Sealing vs. Expunging a Criminal Record in Florida
Criminal records follow you for a lifetime. From applying to jobs and securing government licenses to obtaining housing, criminal background checks are common.
By: James Davis
These are key reasons why it is important to properly defend yourself against all charges at the outset to potentially prevent criminal convictions. Unfortunately, even cases that you win or that are dismissed may still be public record, popping up in background checks years or even decades later. Fortunately, even if you already have items in your criminal record, there may be a way to get a fresh start–sealing or expunging that record. These are processes that the state of Florida allows to help those with certain criminal records avoid some of the tangential consequences that result.

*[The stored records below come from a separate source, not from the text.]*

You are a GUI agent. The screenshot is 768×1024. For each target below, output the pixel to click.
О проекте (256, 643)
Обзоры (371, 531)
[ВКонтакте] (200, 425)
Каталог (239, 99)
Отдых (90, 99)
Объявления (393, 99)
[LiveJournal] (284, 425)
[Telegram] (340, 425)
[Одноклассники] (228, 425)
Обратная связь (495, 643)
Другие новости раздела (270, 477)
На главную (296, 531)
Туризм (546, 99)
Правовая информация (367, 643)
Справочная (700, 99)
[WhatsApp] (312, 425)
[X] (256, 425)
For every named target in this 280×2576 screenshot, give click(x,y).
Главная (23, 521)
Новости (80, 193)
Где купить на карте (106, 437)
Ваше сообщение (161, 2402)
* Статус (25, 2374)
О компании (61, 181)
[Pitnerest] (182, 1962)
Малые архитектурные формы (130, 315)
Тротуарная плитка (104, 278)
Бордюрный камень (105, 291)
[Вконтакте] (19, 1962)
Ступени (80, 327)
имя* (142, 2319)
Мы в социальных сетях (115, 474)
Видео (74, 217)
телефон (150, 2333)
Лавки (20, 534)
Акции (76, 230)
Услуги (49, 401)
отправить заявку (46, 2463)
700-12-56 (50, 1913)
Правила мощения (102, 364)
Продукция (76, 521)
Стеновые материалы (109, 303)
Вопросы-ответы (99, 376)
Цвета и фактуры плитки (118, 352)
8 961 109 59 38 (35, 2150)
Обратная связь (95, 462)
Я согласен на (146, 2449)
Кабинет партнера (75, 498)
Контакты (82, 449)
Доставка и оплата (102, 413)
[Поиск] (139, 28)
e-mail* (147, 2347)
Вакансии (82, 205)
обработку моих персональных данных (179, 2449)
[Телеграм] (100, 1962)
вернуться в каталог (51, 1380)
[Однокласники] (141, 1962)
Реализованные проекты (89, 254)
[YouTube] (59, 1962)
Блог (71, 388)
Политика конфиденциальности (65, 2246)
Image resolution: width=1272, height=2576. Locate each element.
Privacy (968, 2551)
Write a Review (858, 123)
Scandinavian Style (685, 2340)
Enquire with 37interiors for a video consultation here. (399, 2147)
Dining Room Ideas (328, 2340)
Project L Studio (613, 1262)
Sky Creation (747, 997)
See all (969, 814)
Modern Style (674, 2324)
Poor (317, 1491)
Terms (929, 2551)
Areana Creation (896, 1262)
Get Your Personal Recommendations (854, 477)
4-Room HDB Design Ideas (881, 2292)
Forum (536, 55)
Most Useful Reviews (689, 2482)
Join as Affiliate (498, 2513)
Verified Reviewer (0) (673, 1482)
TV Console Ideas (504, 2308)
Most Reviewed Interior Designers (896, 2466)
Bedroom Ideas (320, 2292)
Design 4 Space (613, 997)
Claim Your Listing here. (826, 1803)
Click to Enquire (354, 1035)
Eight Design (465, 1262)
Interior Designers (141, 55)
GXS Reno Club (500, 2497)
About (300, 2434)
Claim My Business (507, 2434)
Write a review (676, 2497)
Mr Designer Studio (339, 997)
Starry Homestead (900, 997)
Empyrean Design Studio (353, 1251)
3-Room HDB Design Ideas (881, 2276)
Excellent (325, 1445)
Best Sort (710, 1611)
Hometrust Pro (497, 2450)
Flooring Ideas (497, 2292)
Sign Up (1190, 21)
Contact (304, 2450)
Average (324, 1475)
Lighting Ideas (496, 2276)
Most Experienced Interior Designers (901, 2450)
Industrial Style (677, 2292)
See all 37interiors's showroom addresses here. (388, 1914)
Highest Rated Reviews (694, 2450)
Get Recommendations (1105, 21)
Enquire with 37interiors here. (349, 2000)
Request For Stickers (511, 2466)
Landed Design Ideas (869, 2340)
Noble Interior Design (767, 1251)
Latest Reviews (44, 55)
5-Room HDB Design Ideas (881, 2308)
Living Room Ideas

What is the difference between sealing and expunging a record?
“Sealing” a criminal record means that all of the information related to your criminal case is closed to public viewing. When a record is sealed the court system and criminal justice agencies no longer allow others to learn of the details or even existence of the case. There are some exceptions, but the only way for another to view a sealed criminal record is to obtain a judge’s order to unseal it.
“Expunction” (Expunging a record) is a bit more far-reaching, because it refers to the physical destruction of records of a criminal case. One copy of the records is technically maintained by the Florida Department of Law Enforcement, but that record is also sealed from the public.
Considering the more comprehensive nature of an expunction, there are more limitations on when a case can be expunged. Initially, only certain records can be expunged and only those where the criminal charges were eventually dropped or dismissed by the court. Alternatively if adjudication was withheld or you were found not guilty in a trial, you will likely only be able to seal the record.
There are numerous requirements and limitations on these matters–it can get complicated quite quickly. It is important to discuss your situation with a criminal attorney to learn how the law might apply in your case depending on what charges you are seeking to expunge, when they occurred, and what has happened between now and then.
Getting a Fresh Start
Having your record sealed or expunged can be very helpful, because it removes the records from the “Criminal Justice Information System” — where criminal background check information is pulled. In fact, it is a first degree misdemeanor for involved parties to divulge information about criminal records that were sealed or expunged. If a criminal justice agency is asked about your past record, they cannot say that you even had a record if your case was sealed or expunged.